- Opening Delimiter -
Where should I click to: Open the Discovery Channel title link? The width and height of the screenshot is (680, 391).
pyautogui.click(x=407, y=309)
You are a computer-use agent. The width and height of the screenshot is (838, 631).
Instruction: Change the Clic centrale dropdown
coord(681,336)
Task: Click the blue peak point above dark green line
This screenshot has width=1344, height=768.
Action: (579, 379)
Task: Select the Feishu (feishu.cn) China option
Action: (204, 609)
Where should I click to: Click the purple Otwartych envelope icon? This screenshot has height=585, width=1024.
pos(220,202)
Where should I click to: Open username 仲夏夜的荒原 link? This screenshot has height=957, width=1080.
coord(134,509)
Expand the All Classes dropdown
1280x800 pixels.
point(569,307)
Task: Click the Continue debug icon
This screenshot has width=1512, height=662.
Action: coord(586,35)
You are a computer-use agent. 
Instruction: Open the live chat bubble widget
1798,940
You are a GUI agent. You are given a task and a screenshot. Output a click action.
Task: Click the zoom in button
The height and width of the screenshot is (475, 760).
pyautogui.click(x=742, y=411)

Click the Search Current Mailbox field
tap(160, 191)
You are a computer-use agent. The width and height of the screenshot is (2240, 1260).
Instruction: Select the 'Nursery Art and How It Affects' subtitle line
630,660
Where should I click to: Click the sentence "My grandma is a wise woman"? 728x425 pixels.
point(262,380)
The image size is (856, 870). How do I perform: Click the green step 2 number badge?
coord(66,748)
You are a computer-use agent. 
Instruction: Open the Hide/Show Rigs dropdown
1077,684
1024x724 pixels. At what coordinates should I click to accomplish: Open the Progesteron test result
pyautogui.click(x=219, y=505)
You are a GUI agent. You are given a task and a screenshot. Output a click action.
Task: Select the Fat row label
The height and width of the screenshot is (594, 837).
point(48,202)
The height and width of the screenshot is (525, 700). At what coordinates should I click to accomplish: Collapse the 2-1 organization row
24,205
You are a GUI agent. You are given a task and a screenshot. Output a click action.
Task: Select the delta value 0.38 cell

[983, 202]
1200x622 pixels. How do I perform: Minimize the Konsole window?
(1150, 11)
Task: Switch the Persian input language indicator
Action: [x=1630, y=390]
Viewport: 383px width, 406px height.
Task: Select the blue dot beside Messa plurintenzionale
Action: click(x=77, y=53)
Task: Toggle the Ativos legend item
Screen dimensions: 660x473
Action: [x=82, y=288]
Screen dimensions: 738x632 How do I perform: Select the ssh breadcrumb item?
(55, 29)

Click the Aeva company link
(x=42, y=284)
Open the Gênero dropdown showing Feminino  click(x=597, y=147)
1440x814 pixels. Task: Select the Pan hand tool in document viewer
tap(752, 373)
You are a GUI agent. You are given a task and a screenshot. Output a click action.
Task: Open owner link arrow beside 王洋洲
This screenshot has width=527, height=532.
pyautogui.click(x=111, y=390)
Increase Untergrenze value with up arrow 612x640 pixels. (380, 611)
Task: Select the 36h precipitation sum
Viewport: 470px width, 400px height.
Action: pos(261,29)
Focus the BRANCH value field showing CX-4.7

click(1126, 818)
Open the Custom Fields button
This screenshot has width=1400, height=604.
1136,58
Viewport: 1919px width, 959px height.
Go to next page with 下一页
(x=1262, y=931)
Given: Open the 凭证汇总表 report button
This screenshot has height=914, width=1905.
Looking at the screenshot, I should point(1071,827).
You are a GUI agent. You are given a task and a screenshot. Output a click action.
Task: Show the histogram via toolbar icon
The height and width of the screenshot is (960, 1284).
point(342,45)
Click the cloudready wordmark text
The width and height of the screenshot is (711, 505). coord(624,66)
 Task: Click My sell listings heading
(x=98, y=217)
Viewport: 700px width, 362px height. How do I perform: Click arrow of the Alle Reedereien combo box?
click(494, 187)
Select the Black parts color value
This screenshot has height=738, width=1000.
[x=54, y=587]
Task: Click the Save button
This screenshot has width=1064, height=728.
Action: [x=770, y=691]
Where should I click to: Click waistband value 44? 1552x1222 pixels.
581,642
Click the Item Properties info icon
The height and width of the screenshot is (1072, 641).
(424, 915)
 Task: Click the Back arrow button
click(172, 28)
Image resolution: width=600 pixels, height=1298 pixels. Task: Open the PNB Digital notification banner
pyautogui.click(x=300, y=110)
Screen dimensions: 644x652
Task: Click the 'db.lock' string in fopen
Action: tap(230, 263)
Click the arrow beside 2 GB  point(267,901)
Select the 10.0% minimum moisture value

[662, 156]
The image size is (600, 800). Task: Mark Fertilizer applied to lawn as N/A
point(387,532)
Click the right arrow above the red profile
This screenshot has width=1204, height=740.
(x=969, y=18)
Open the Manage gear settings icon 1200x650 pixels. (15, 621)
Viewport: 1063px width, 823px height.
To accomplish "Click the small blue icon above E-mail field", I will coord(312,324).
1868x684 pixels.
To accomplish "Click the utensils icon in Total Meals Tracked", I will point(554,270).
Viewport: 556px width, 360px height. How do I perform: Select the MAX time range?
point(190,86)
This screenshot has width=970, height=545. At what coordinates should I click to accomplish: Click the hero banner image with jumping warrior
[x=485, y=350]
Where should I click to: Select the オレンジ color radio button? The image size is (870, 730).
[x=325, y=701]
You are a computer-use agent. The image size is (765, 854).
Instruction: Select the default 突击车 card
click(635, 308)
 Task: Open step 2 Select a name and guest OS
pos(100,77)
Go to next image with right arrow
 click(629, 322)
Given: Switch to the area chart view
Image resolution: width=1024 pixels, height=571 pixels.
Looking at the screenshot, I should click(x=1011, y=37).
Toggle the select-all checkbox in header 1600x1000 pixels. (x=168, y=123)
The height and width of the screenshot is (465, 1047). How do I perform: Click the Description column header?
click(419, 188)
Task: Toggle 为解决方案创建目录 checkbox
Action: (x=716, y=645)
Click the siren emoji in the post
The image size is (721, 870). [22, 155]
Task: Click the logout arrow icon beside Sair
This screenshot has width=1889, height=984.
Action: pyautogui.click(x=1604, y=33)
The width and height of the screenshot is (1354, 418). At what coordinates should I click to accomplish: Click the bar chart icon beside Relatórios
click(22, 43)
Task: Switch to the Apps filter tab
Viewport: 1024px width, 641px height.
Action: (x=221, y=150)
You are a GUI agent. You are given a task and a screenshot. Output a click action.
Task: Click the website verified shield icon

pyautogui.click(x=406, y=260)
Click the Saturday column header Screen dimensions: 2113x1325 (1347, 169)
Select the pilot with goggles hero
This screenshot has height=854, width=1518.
- Closing Delimiter -
=== Exercise objective ===
Show all lines in the preceding material that have "will" in them.

=== Result of the task ===
To accomplish "Click the small blue icon above E-mail field", I will coord(312,324).
To accomplish "Click the utensils icon in Total Meals Tracked", I will point(554,270).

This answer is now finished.